● EXTRACTED DATA:

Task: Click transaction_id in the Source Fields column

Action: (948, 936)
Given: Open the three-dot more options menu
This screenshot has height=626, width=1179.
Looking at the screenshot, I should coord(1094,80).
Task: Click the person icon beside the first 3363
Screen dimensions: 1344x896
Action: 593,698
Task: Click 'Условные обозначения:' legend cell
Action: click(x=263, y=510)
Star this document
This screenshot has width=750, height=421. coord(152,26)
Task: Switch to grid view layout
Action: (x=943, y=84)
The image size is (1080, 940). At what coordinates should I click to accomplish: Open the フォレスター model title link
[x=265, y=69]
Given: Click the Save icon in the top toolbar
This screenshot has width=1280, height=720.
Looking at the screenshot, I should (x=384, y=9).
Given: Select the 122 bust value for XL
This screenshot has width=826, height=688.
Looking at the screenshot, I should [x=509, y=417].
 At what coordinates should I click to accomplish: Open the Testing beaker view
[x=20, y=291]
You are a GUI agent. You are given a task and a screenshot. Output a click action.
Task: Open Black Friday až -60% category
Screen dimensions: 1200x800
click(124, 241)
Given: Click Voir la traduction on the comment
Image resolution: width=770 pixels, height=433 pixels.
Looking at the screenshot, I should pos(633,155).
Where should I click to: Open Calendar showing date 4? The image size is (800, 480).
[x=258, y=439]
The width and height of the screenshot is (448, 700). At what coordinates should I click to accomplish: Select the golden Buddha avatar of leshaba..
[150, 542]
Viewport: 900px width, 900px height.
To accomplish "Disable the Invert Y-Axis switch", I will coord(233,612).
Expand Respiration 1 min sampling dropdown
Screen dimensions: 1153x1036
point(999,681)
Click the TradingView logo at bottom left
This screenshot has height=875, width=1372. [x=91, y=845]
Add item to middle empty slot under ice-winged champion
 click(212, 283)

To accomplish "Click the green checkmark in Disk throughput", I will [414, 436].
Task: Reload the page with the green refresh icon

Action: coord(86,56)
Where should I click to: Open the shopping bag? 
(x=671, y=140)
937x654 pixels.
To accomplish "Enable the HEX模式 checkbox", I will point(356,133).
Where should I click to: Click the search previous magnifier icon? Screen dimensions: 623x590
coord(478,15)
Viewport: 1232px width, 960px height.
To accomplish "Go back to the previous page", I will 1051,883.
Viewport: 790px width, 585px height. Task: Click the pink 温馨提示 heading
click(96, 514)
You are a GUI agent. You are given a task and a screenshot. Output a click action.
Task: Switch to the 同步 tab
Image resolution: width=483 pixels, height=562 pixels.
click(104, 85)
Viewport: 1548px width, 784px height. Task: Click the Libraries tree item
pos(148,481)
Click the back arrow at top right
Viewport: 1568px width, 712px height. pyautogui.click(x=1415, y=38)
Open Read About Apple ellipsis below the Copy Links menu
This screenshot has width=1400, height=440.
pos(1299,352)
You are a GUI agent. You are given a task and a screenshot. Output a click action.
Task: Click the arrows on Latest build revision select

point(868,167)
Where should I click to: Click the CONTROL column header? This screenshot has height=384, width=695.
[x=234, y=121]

● EXERCISE TASK:
Rewrite all of the entries above in full, replacing "GUI agent" with "screen assistant" wherever it appears and leaving everything else unchanged.

● PROBLEM SOLUTION:
Task: Click transaction_id in the Source Fields column

Action: (948, 936)
Given: Open the three-dot more options menu
This screenshot has height=626, width=1179.
Looking at the screenshot, I should coord(1094,80).
Task: Click the person icon beside the first 3363
Screen dimensions: 1344x896
Action: 593,698
Task: Click 'Условные обозначения:' legend cell
Action: click(x=263, y=510)
Star this document
This screenshot has width=750, height=421. coord(152,26)
Task: Switch to grid view layout
Action: (x=943, y=84)
The image size is (1080, 940). At what coordinates should I click to accomplish: Open the フォレスター model title link
[x=265, y=69]
Given: Click the Save icon in the top toolbar
This screenshot has width=1280, height=720.
Looking at the screenshot, I should (x=384, y=9).
Given: Select the 122 bust value for XL
This screenshot has width=826, height=688.
Looking at the screenshot, I should [x=509, y=417].
 At what coordinates should I click to accomplish: Open the Testing beaker view
[x=20, y=291]
You are a screen assistant. You are given a task and a screenshot. Output a click action.
Task: Open Black Friday až -60% category
Screen dimensions: 1200x800
click(124, 241)
Given: Click Voir la traduction on the comment
Image resolution: width=770 pixels, height=433 pixels.
Looking at the screenshot, I should pos(633,155).
Where should I click to: Open Calendar showing date 4? The image size is (800, 480).
[x=258, y=439]
The width and height of the screenshot is (448, 700). At what coordinates should I click to accomplish: Select the golden Buddha avatar of leshaba..
[150, 542]
Viewport: 900px width, 900px height.
To accomplish "Disable the Invert Y-Axis switch", I will coord(233,612).
Expand Respiration 1 min sampling dropdown
Screen dimensions: 1153x1036
point(999,681)
Click the TradingView logo at bottom left
This screenshot has height=875, width=1372. [x=91, y=845]
Add item to middle empty slot under ice-winged champion
 click(212, 283)

To accomplish "Click the green checkmark in Disk throughput", I will [414, 436].
Task: Reload the page with the green refresh icon

Action: coord(86,56)
Where should I click to: Open the shopping bag? 
(x=671, y=140)
937x654 pixels.
To accomplish "Enable the HEX模式 checkbox", I will point(356,133).
Where should I click to: Click the search previous magnifier icon? Screen dimensions: 623x590
coord(478,15)
Viewport: 1232px width, 960px height.
To accomplish "Go back to the previous page", I will 1051,883.
Viewport: 790px width, 585px height. Task: Click the pink 温馨提示 heading
click(96, 514)
You are a screen assistant. You are given a task and a screenshot. Output a click action.
Task: Switch to the 同步 tab
Image resolution: width=483 pixels, height=562 pixels.
click(104, 85)
Viewport: 1548px width, 784px height. Task: Click the Libraries tree item
pos(148,481)
Click the back arrow at top right
Viewport: 1568px width, 712px height. pyautogui.click(x=1415, y=38)
Open Read About Apple ellipsis below the Copy Links menu
This screenshot has width=1400, height=440.
pos(1299,352)
You are a screen assistant. You are given a task and a screenshot. Output a click action.
Task: Click the arrows on Latest build revision select

point(868,167)
Where should I click to: Click the CONTROL column header? This screenshot has height=384, width=695.
[x=234, y=121]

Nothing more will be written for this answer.